The roots of the problem in defining these instruments go back to Concepts Statement 6, Elements of Financial Statements. The requirements of Statement 150 are based on the current definition of a liability in that statement.

Upon completion of the project, however, the board intends to reconsider the treatment of liability and equity under Concepts Statement 6.

"In the liabilities and equity project, we are really trying to determine what equity is, so we are developing the concept of equity as we go," Richards said. "It's challenging, because this project addresses only financial instruments, and the concepts statement addresses more than that. The conceptual framework team has to determine how to change based on what the board decided on the concept of equity and liability in this project, and then on concepts relating to the project on revenue recognition."

Among the instruments that would be reclassified as equity under the principles of the milestone draft are: perpetual instruments, direct ownership instruments, and indirect ownership instruments indexed to and settled or ultimately settled with the same direct ownership instruments on which their counterparty payoffs are based.

Other instruments in the scope of the draft, including mandatorily redeemable shares, would be classified as liabilities or assets.

In hammering out the draft, the board decided that classifications should be based on both economic characteristics and ultimate settlement, instead of just one. The board concluded that two criteria should be considered in distinguishing liabilities and assets from equity: an ownership criterion and a settlement criterion.

The board believes that the "Ownership-Settlement Approach" for classification would result in more "representationally faithful" information than other approaches that it considered, and can be used as a basis for accounting for multiple-component instruments. Multi-component instruments will be dealt with in the second milestone of Phase 2.

Far-reaching implications

If the changes proposed in the draft are implemented, ramifications will ripple through other FASB pronouncements, including Statement 123R, on share-based payments, Accounting Series Release 268 of the Securities and Exchange Commission, on the presentation in financial statements of redeemable preferred stocks, Emerging Issues Task Force Topic No. D-98, on classification and measurement of redeemable securities, and American Institute of CPAs Position 93-6, on employee stock ownership plans.

By the time that it finishes the project, the board intends to amend or replace Statement 150 and all related staff positions.

FASB is using this project to further converge with the international standards issued by the International Accounting Standards Board. Under a "modified joint approach," the two boards plan to issue a preliminary views document that will serve as the basis for joint redeliberations and development of a common final statement. That document may be issued early in 2006, with a final statement possible by the end of 2007.

The milestone draft is a new kind of FASB document.

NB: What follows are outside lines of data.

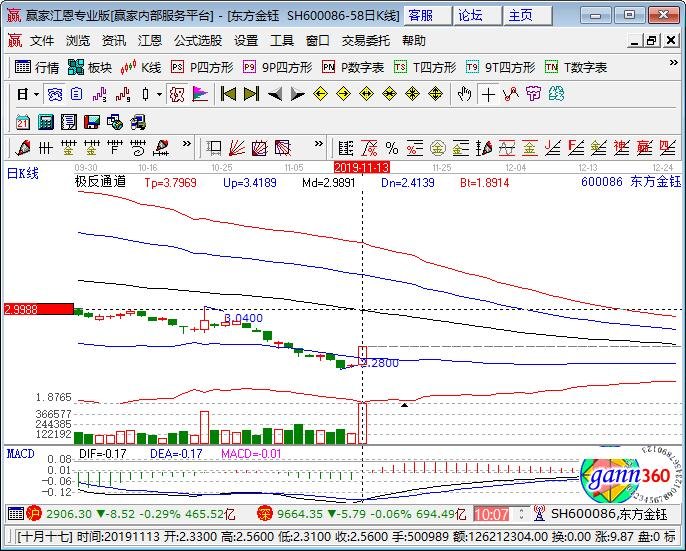Activate the crosshair cursor tool
Screen dimensions: 686x551
tap(488, 94)
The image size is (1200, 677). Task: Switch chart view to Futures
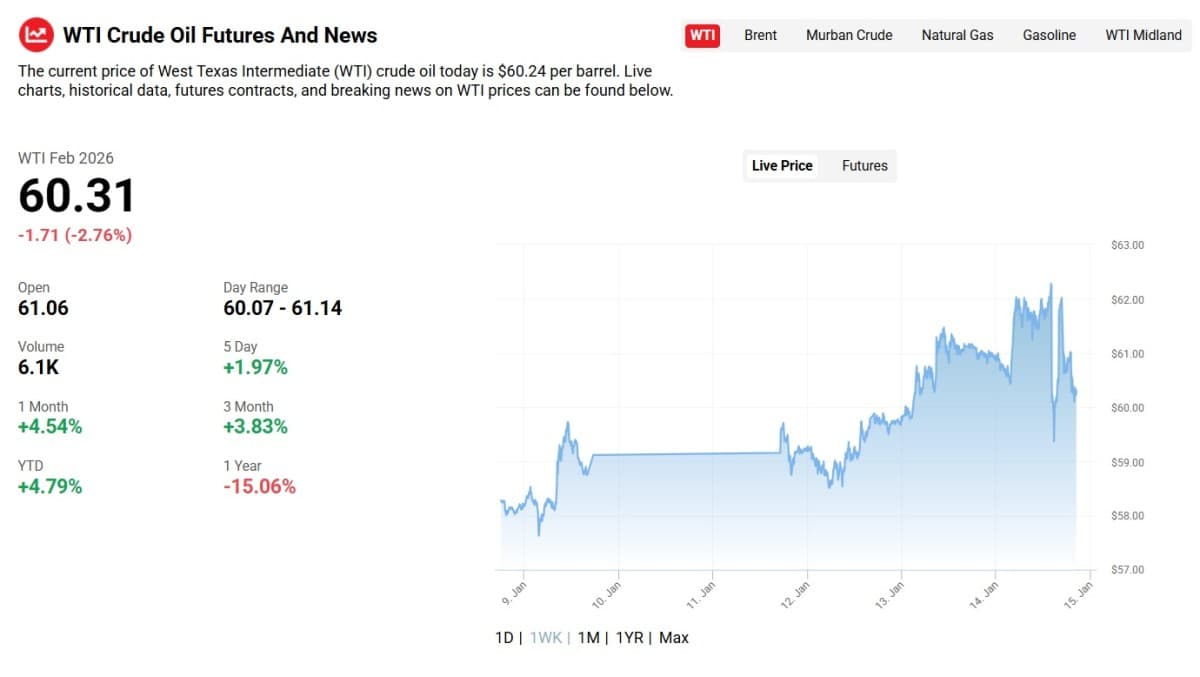tap(863, 165)
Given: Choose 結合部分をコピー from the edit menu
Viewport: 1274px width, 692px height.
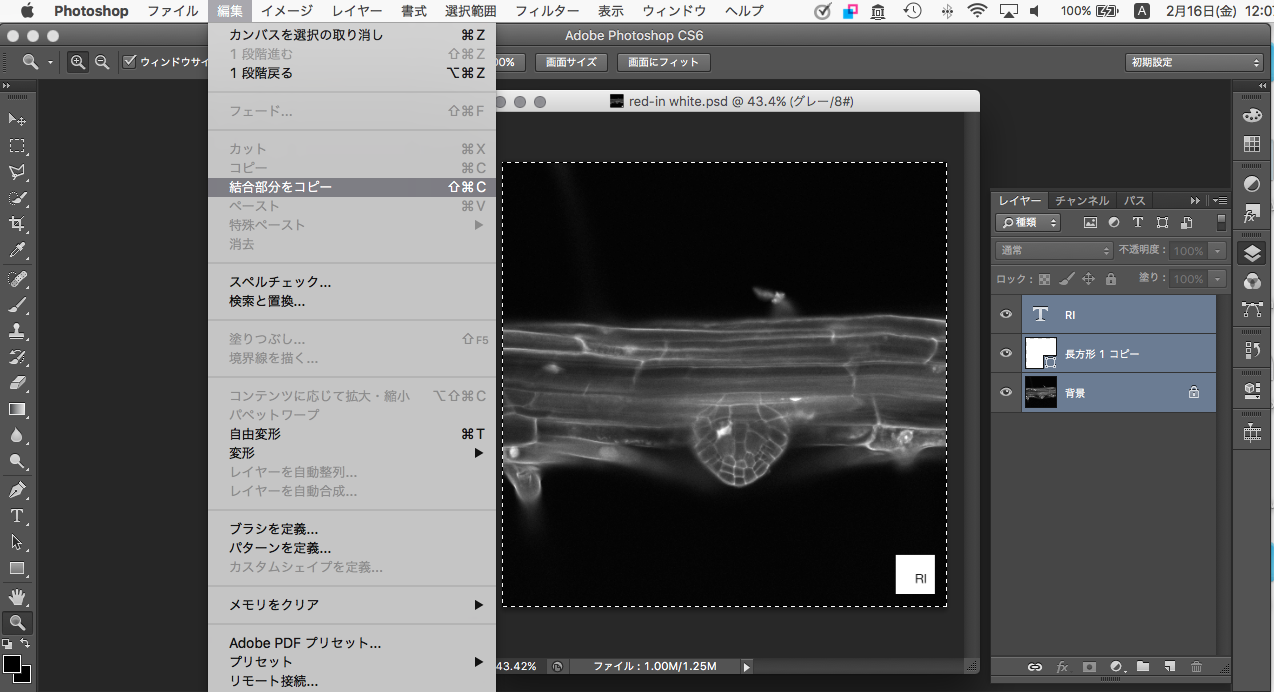Looking at the screenshot, I should (281, 187).
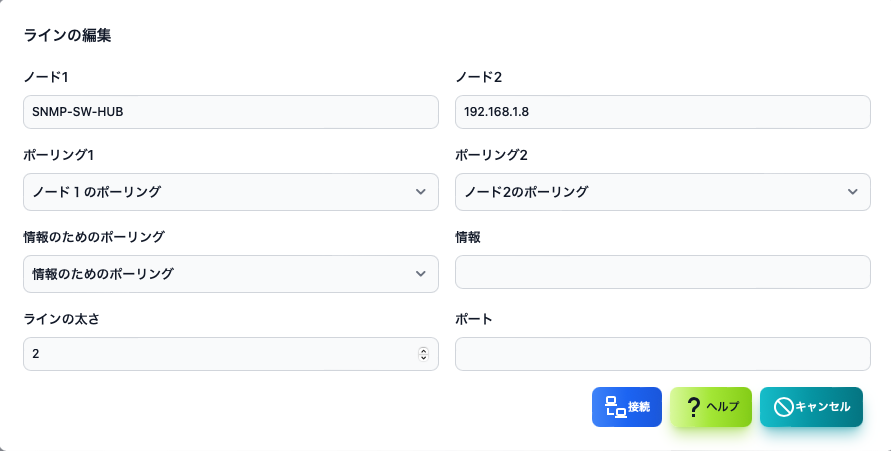Viewport: 891px width, 451px height.
Task: Focus the ノード2 field showing 192.168.1.8
Action: coord(663,112)
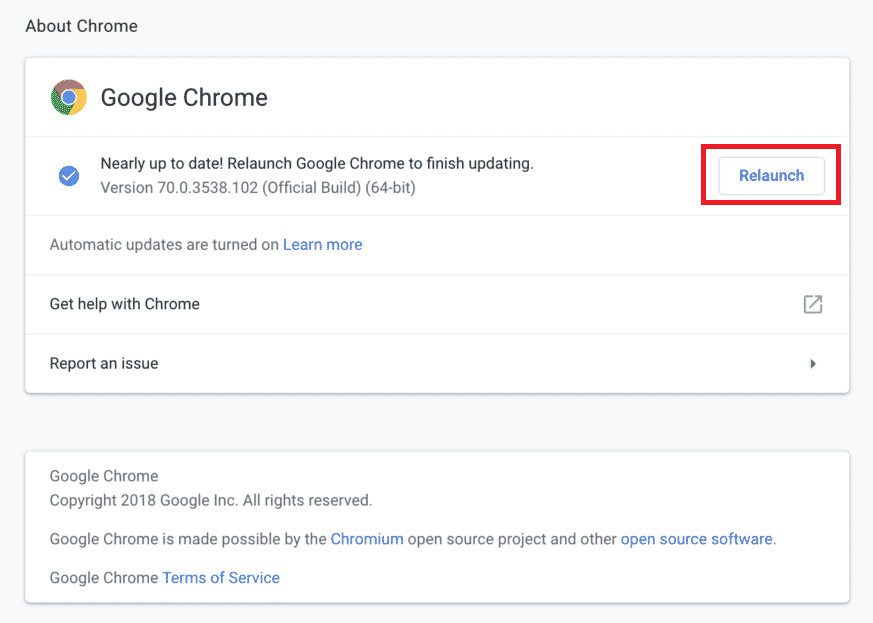The width and height of the screenshot is (873, 623).
Task: Click the Automatic updates are turned on text
Action: click(164, 244)
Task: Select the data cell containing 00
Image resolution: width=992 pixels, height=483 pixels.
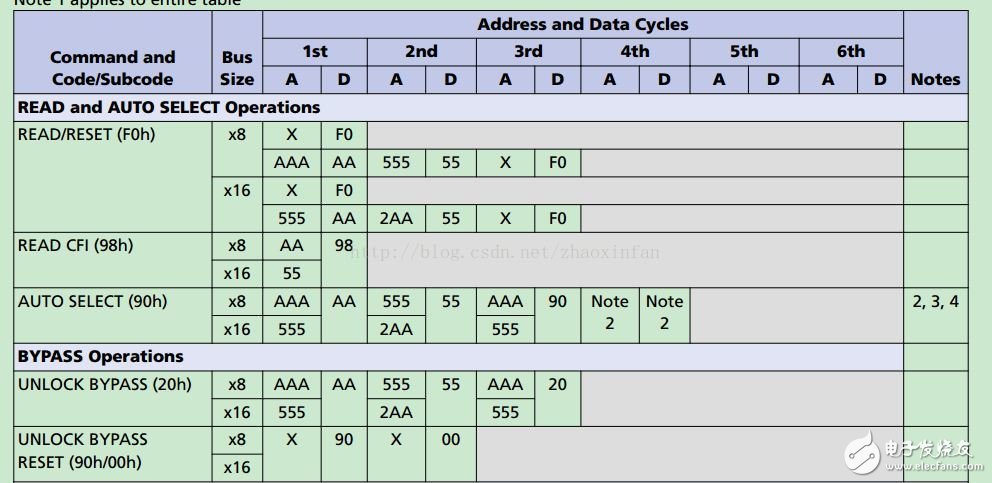Action: 451,439
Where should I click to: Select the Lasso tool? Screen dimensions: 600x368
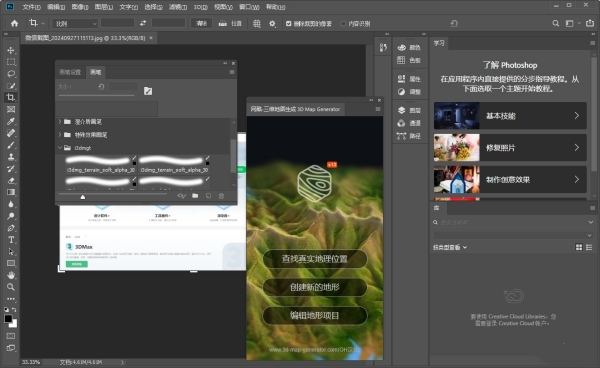coord(11,74)
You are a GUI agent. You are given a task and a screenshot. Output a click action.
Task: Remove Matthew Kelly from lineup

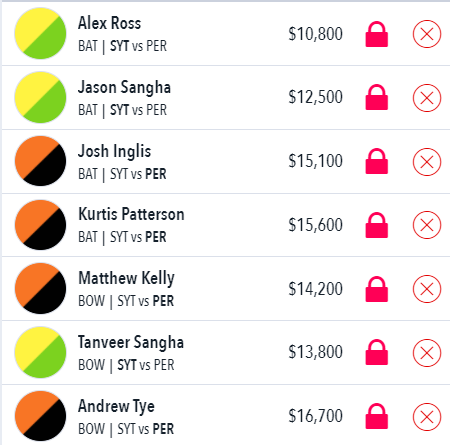(x=427, y=289)
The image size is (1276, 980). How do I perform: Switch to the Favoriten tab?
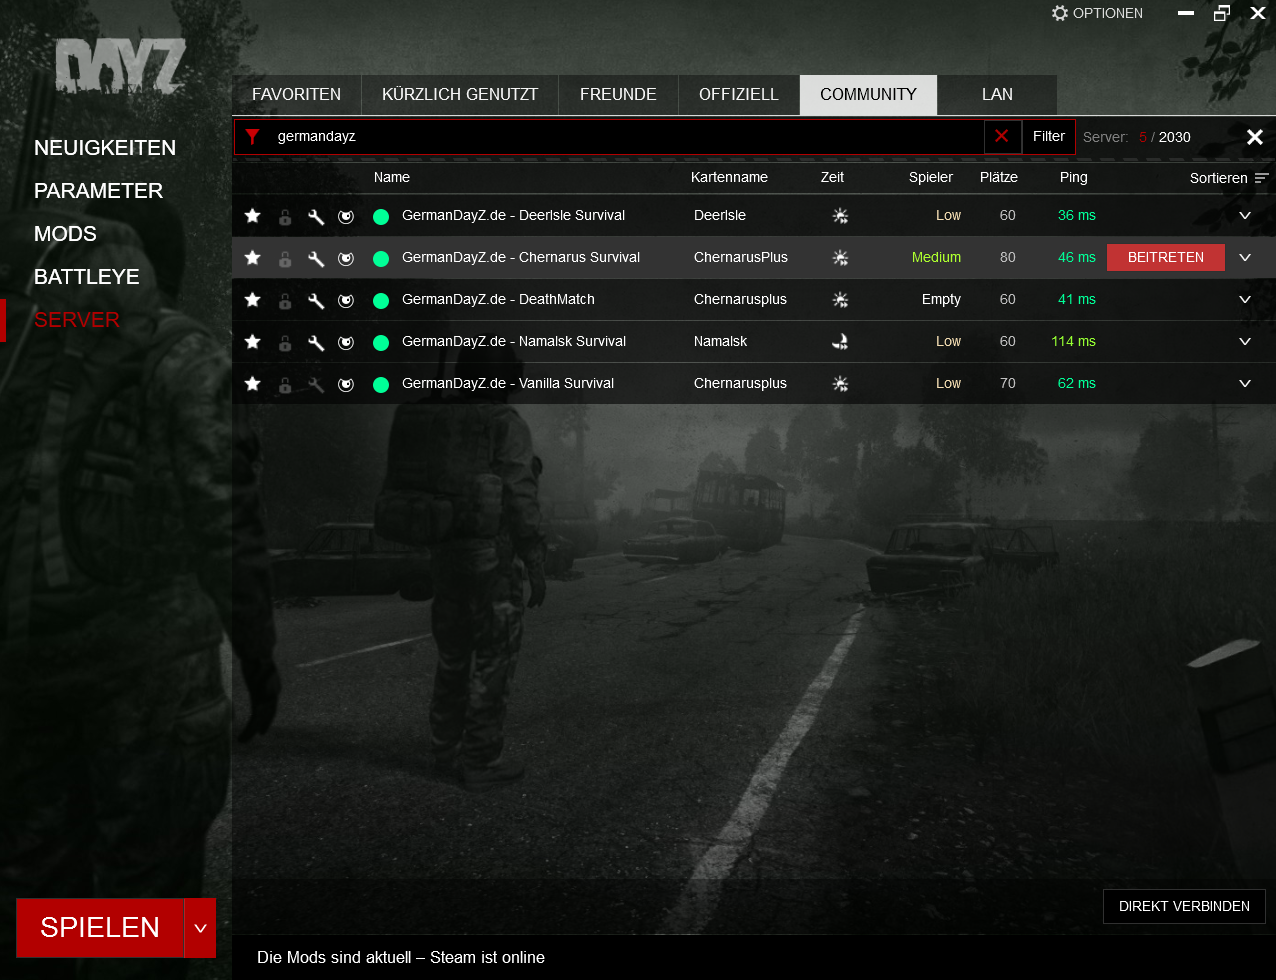point(296,95)
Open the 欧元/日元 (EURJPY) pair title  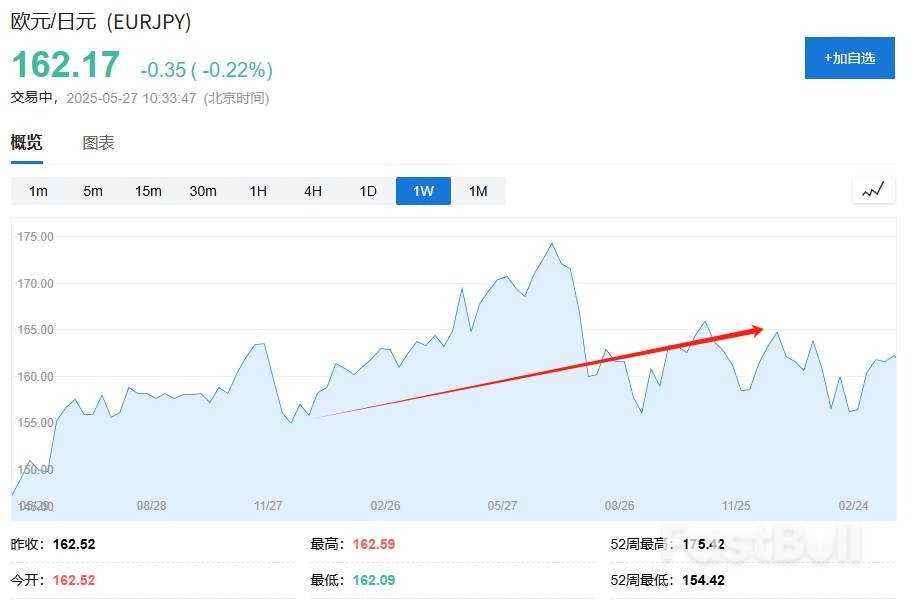click(x=100, y=21)
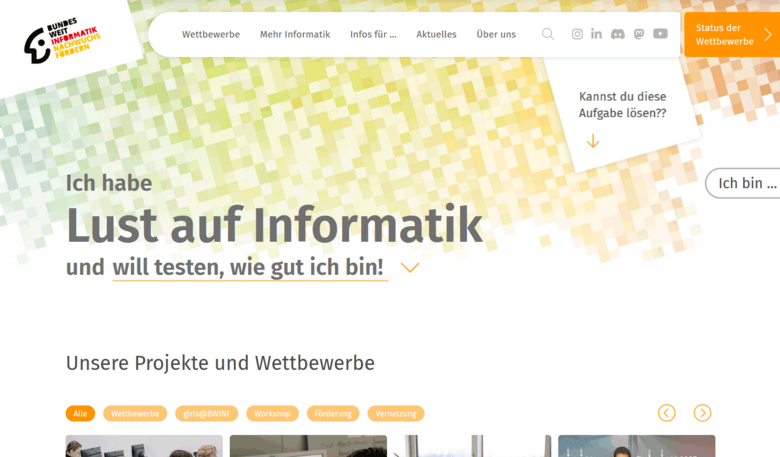Click the 'Status der Wettbewerbe' button
This screenshot has height=457, width=780.
(x=732, y=34)
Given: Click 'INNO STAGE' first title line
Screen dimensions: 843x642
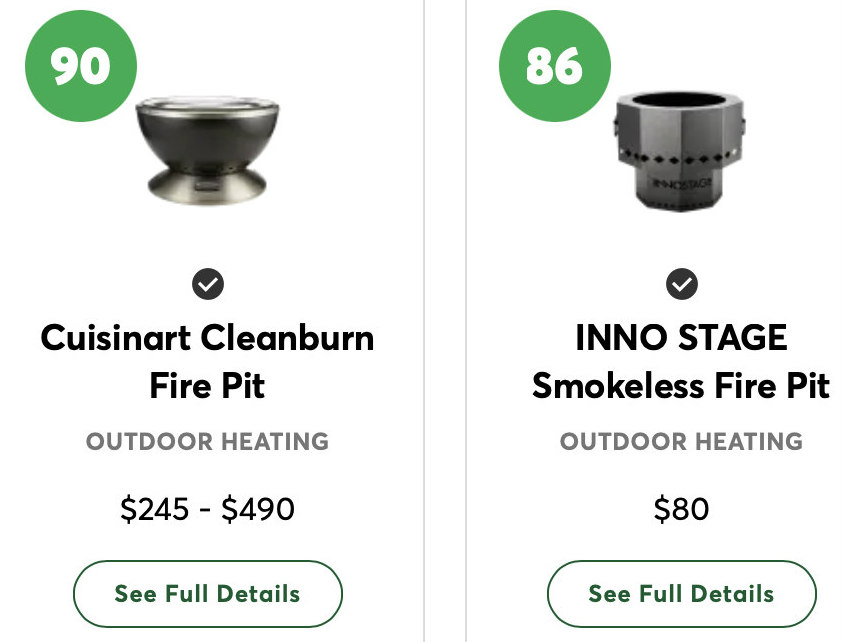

It does not address all matters that will eventually be addressed in a traditional pre-statement exposure draft. The current milestone does not deal with the definition and classification of multiple-component instruments, measurement, earnings per share, disclosure, transition, and effective date, all of which will be covered in the eventual preliminary views document.

"This is something new we're doing," Richards said. "Instead of waiting until the end of the project, we stop at what we call a milestone, so we can flesh out some of the issues ahead of time. It's supposed to speed up the process."

Comments are not formally solicited at the milestone stage, Richards said, but they would be welcome from any interested parties. A copy of the draft can be downloaded at www.fasb.org.

In that next milestone stage, the board also will consider whether certain instruments in the scope of this draft, such as equities with settlement requirements, should be separately displayed on the face of the balance sheet.

The next stage will also deal with multi-component instruments, such as puttable stock, put warrants, convertible debt, prepaid contracts and variable share forward contracts.